第二十六話 決着
「――状況把握。これより処理に移る」
南藤が機馬から降りると同時に二機のドローンが舞いあがる。
「芳紀、魔力酔いは?」
「これだけ派手に水のトンネルで魔力を消費してくれた上にテレポートまで近場で発動したんだ。完治したさ。連合パーティーのメンバーの居所も把握している。橙香は毬蜂の誘導に従って建物を破壊してくれ。それを大波に対する堤防として使う」
「膨れトカゲは?」
「俺が食い止める」
当たり前のように返した南藤が空を見上げる。
今まで眼中にもなかった南藤の参戦に膨れトカゲが警戒していたのも束の間の事。一瞬びくりと膨れトカゲの身体全体が震えると水のトンネルが形を崩しかけ、支え切れなくなった膨れトカゲの巨体が落下してくる。
橙香たちのいる場所は浅瀬であり、身体を膨張させていないとはいえ全長十メートルを超える膨れトカゲの巨体が落ちれば当然波が起きる。
しかし、機馬を正面に駐機させて波をやり過ごした南藤はつまらなさそうに鼻を鳴らして右手のコントローラーを操作した。
「橙香、もう行け。他のメンバーもすぐにここへ戻ってくる。それまでに堤防を作り出して陣地を構築するんだ」
「分かった!」
橙香を送り出し、横目でちらちらとスマホ画面で毬蜂の視点を確認しながら橙香を堤防建設予定地へと案内させ、南藤は呆れたように膨れトカゲを見る。
「頑丈だな。ワニでも感電死する威力のはずだが」
何が起きたか分かっていない様子の膨れトカゲから、テーザー銃搭載ドローン雷玉を死角に隠し、南藤は団子弓を前に出す。

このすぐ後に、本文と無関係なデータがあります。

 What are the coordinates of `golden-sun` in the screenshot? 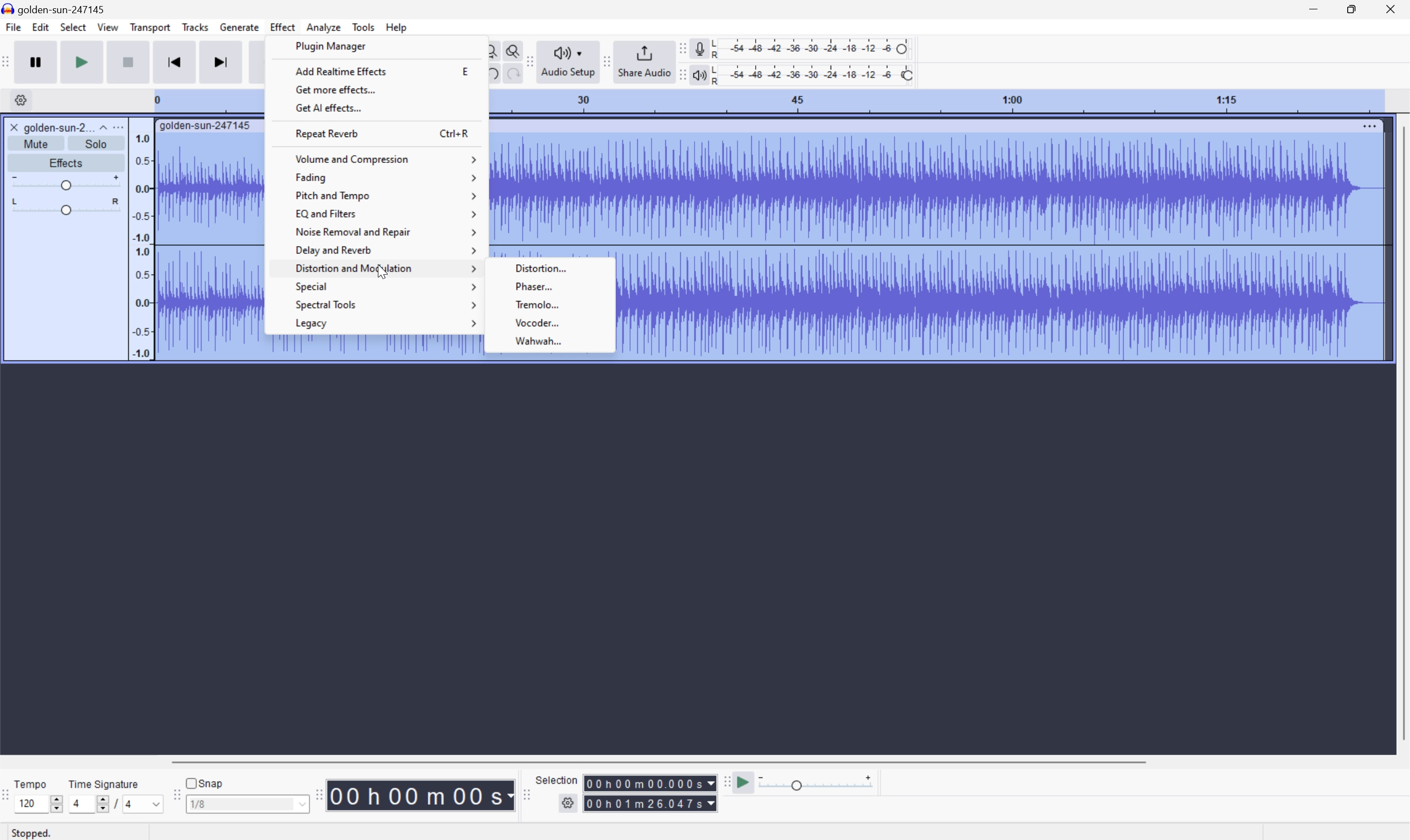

「どうせ麻酔銃も通じないんだろうし、とりあえずは目を潰すか」
明らかに脅威となり得る敵であると南藤を認識した膨れトカゲが水を吸い込む。南藤は機馬に歩み寄って上部装甲を掴んだ。
膨れトカゲが水を吹き付ける。直線上のあらゆるモノを薙ぎ払おうとするその水流は御淡田を吹き飛ばした以前の比ではない。
だが、南藤には当たらない。
上部装甲を掴んだ南藤をそのままに、機馬がその六本の脚で猛然と走りだし、水流の射程から完全に外れたからだ。

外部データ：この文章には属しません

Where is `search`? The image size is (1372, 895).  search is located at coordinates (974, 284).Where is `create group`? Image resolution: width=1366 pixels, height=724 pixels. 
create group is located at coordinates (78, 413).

同時に、南藤は空いている片手でドローン団子弓に指令を送る。
内蔵のエアガンの弾倉が入れ替えられ、団子弓から小さなボールが射出された。
ボールは膨れトカゲの顔面にぶつかり、蛍光塗料をぶちまける。
突然視界がショッキングピンクに染められた膨れトカゲが顔を振り回した。口からは吐き出される時を待っていた水がだらだらと垂れ流されている。
すぐに足元の水に顔を沈めて塗料を洗い流しにかかるが、ペイント弾は多少水につけた程度で落ちるような軟なものではない。

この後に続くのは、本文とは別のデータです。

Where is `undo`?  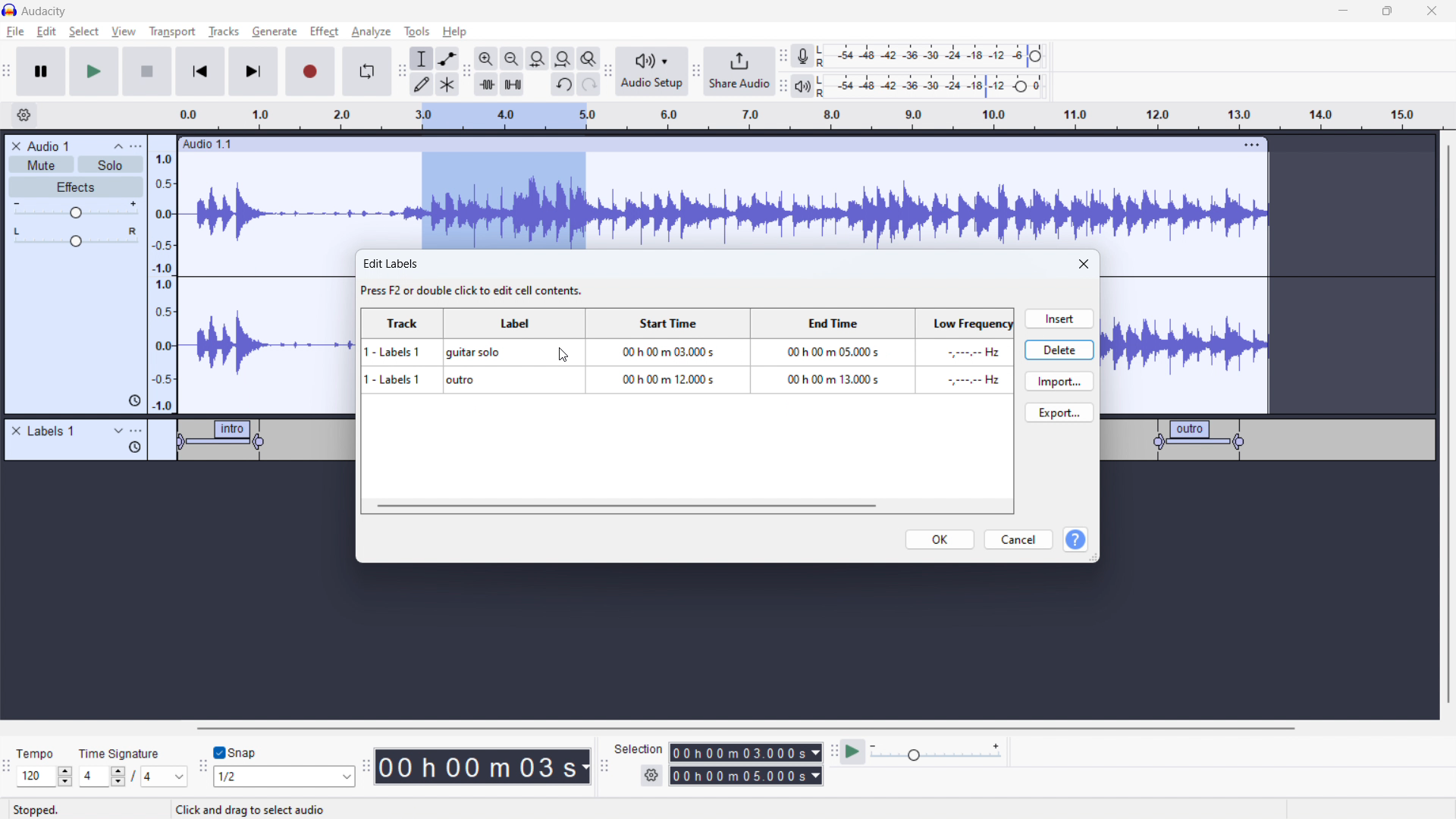 undo is located at coordinates (589, 85).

膨れトカゲも理解したらしく、空に向かって吠えると同時に周囲の水をまきあげて水のトンネルを形成し、上空へと登っていく。ある程度まで上空へと登り切ると、水のトンネルの水流に対して逆向きに泳ぎ始め、その水圧で顔を洗浄し始めた。
南藤は膨れトカゲを見上げながら、遠くから聞こえてくる破壊音とスマホ画面に表示されている橙香の破壊活動の進捗状況を確認し、さらに戦場へと戻ってくる御淡田たちへ無線を飛ばす。
『間巻さん、御淡田さんたちを連れてそこを右に曲がってください。ちょっと高いドーム屋根の建物です。えぇ、その崩壊してない建物です。そのまままっすぐ進んでください』
『キノコ狩りの人、なの?』
『はい、その通りです。魔力酔いは治っているので状況は全て把握しています。まずは膨れトカゲを仕留めましょう』
無線連絡を終え、南藤は無線機を腰に提げてスマホを持ち直す。
同時に、顔の洗浄を終えた膨れトカゲと視線を交差させた。
南藤が建物のそばにいるのを見て取ると、膨れトカゲはその体を一瞬で膨張させて水のトンネルを高速で泳ぎ、南藤のそばの建物に当て身を食らわせて崩壊させる。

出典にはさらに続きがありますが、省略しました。